Serialize and Deserialize Binary Tree
https://leetcode.com/problems/serialize-and-deserialize-binary-tree/description/
Serialization is the process of converting a data structure or object into a sequence of bits so that it can be stored in a file or memory buffer, or transmitted across a network connection link to be reconstructed later in the same or another computer environment.
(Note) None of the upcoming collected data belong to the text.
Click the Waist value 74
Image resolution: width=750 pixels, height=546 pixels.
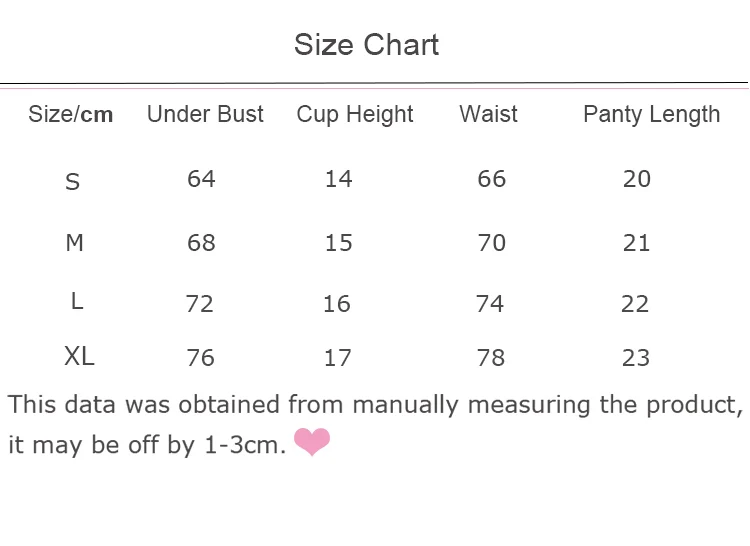(x=490, y=304)
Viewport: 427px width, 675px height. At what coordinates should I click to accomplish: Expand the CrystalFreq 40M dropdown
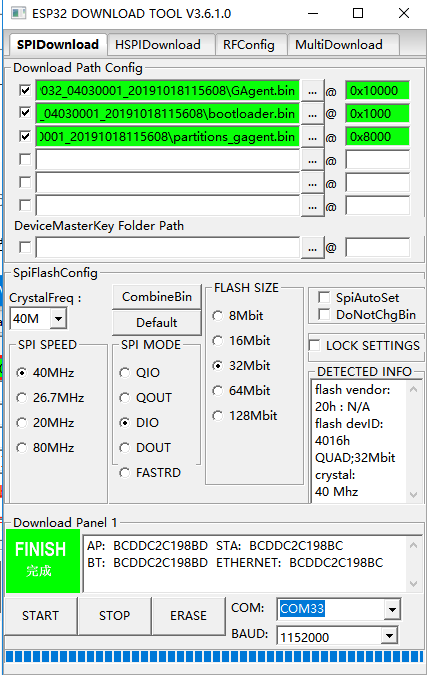58,319
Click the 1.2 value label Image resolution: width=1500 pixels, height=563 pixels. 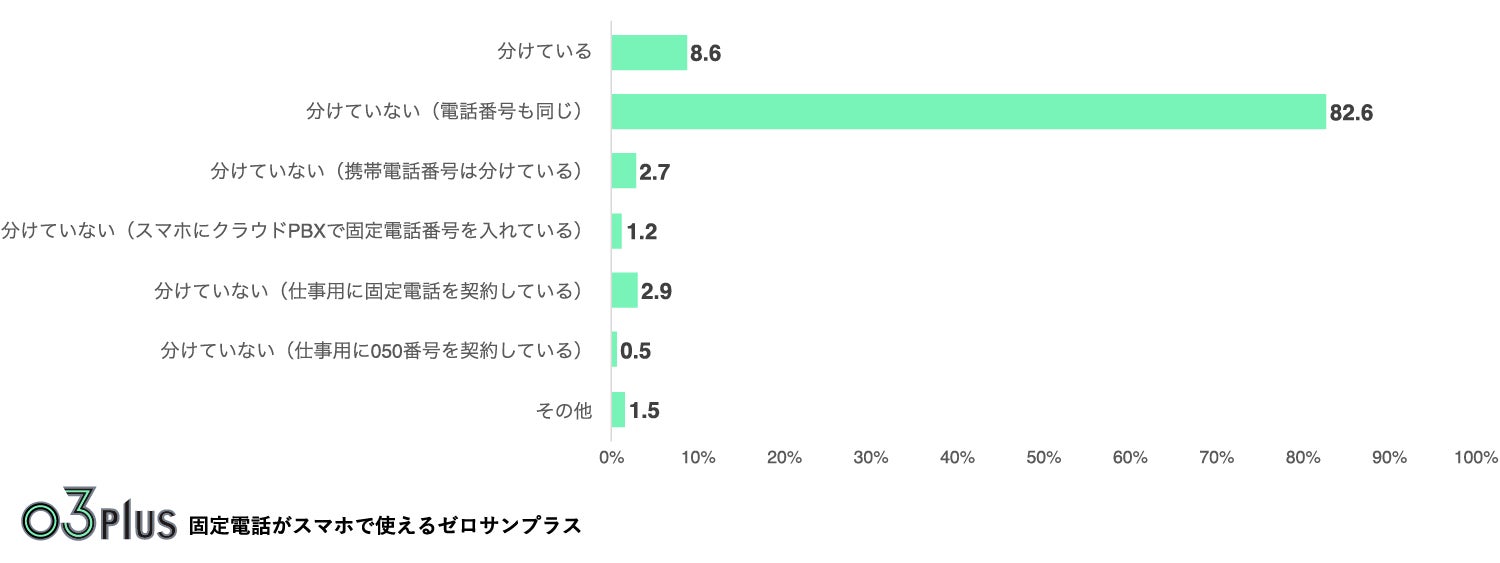pyautogui.click(x=641, y=233)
Design an algorithm to serialize and deserialize a binary tree. There is no restriction on how your serialization/deserialization algorithm should work. You just need to ensure that a binary tree can be serialized to a string and this string can be deserialized to the original tree structure.
Thoughts
这道题开始想用传统的数组存储法做,即中间结点是root, 左边的是左子树,右边的是右子树。但它的缺点很明显,一来代码写的长,二来所需空间多(即使只存所在位置也无济于事),三来算中点时可能越界。
后来看到高手写的用preorder serialize 和同样调用preorder deserialize, 值得学习。
dfs顺着最左一路捅到底(遇到NULL), backtracking(回栈顶)换边, 继续捅
node/cur是当前, subs[i]是要被插入的, 遇到NULL停止继续搜索.
deserilize当前点和subs[i]的关系:
dfs recursive node即subs[i], node左子树是subs[i+1, ..] 直到遇到NULL, backtracking 紧接着是右子树.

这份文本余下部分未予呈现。